Firemen vs. Safety Matches: How the current skills pipeline is wrong

Most of the discussion about solving the skills shortage and staffing pipeline in cyber/information/data/computer security has focused solely on training people to be the “next cyber professional.” However, this methodology is woefully misplaced and can be equated to just how first responders, such as EMTs, firemen, police, and others are acquired, developed, and deployed in their operating environment. You can’t get everybody to choose to be on the front lines, nor have them run into a burning building without exhausting your supply of ready volunteers, and burning out those who are already dealing with a high stress, intense, and critical role that is already woefully understaffed.
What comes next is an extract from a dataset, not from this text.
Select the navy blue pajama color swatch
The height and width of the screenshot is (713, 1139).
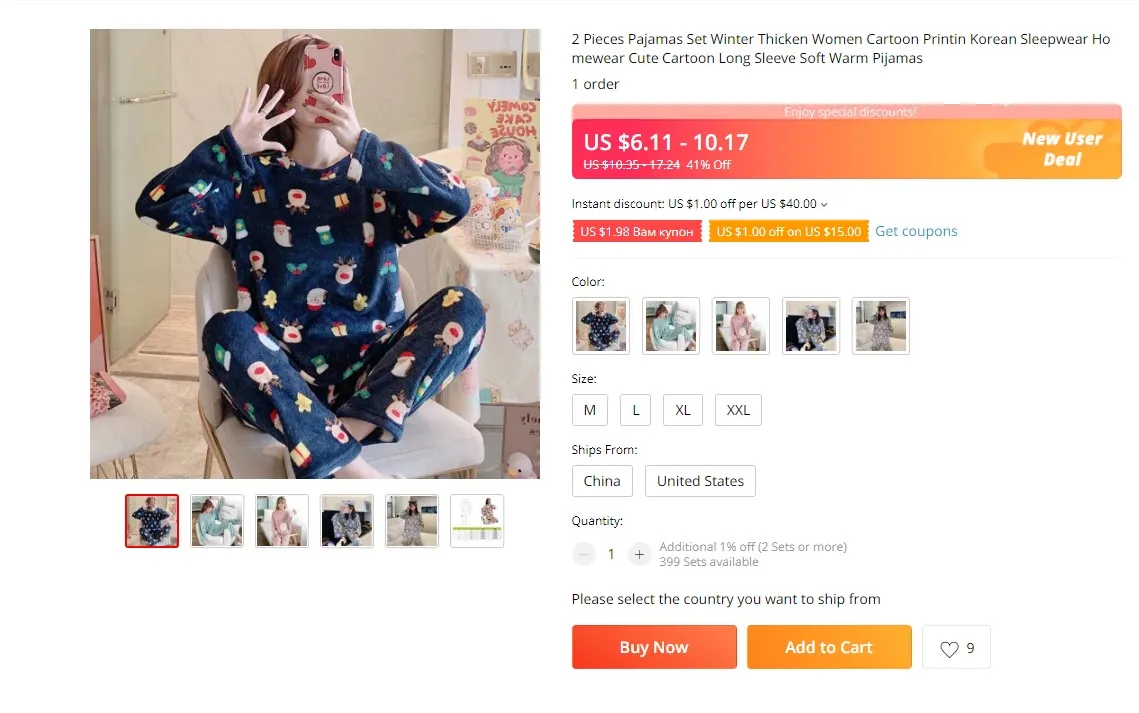click(x=601, y=326)
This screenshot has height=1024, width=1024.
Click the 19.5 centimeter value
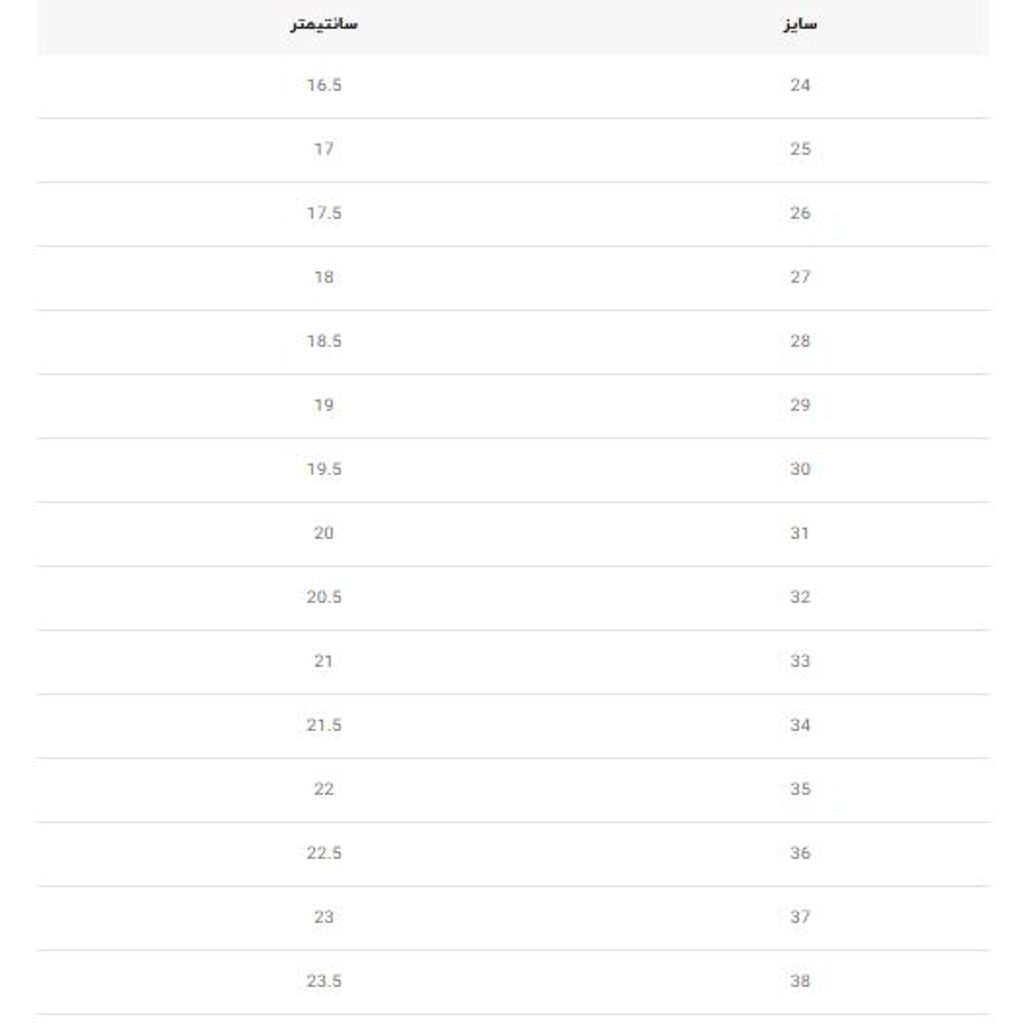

As a senior technology executive who has risen from a start in engineering and front-line security incident handling and analysis passing through multiple industry sectors and organizations, I believe that the strategy currently being promoted in the highest levels of the public sector, but also peddled by many in the private sector and academia, could be adjusted to produce a better overall outcome. In my presentation I propose leveraging and exploiting the diverse source of skills we already have in place and in development to ensure we can use them as a force multiplier for those in the security field, and in turn, create more secure systems and technology.

Amélie Koran (@webjedi) has performed the role of n00b to executive in 20 “short” years but has enjoyed every minute of learning and sharing ideas along her rather circuitous track. As a Deputy CIO within the Federal government, she’s helped develop national cybersecurity policy, perform workforce planning and development, but also respond and handle major security incidents at major NGOs, Fortune 125, and other organizations. She can be found regularly volunteering at local DC area security conferences and groups, trying to mentor others, and give back to the community that has given so much to her. She misses the daily hunt tracking of a SOC but also likes not having to ever really be on-call any more and getting regular sleep.